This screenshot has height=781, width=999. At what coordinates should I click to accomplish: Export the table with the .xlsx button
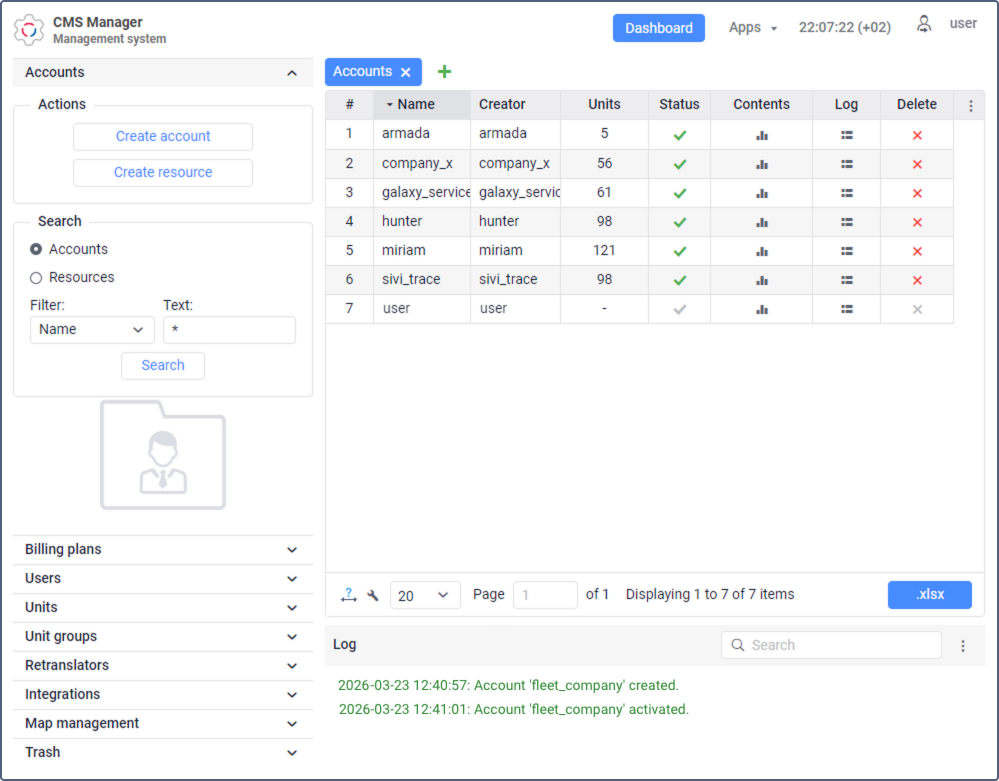929,594
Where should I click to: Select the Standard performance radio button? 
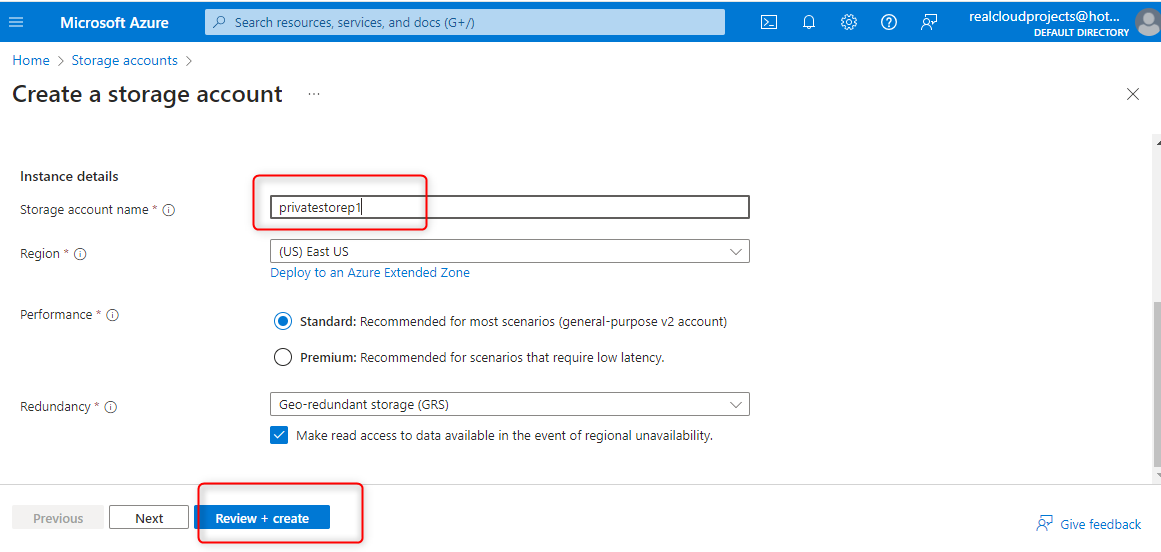pos(282,322)
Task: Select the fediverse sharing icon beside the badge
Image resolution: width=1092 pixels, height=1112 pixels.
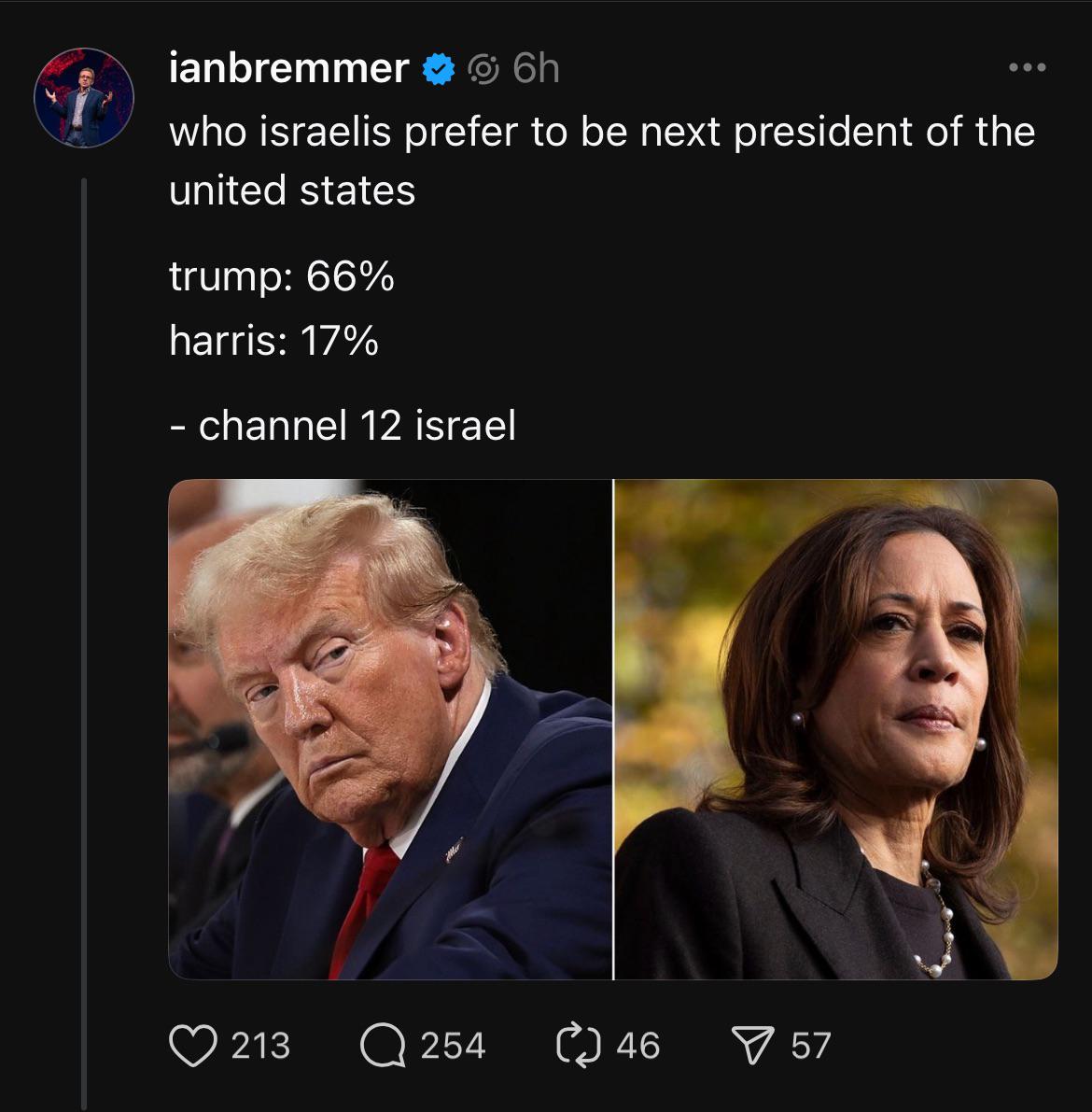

### ACTIVITY
Transcribe the records above exactly, without images.

### RESPONSE TO THIS TASK
This screenshot has height=781, width=999. At what coordinates should I click to accomplish: Export the table with the .xlsx button
929,594
Where should I click to: Select the Standard performance radio button? 
pos(282,322)
Task: Select the fediverse sharing icon beside the badge
Image resolution: width=1092 pixels, height=1112 pixels.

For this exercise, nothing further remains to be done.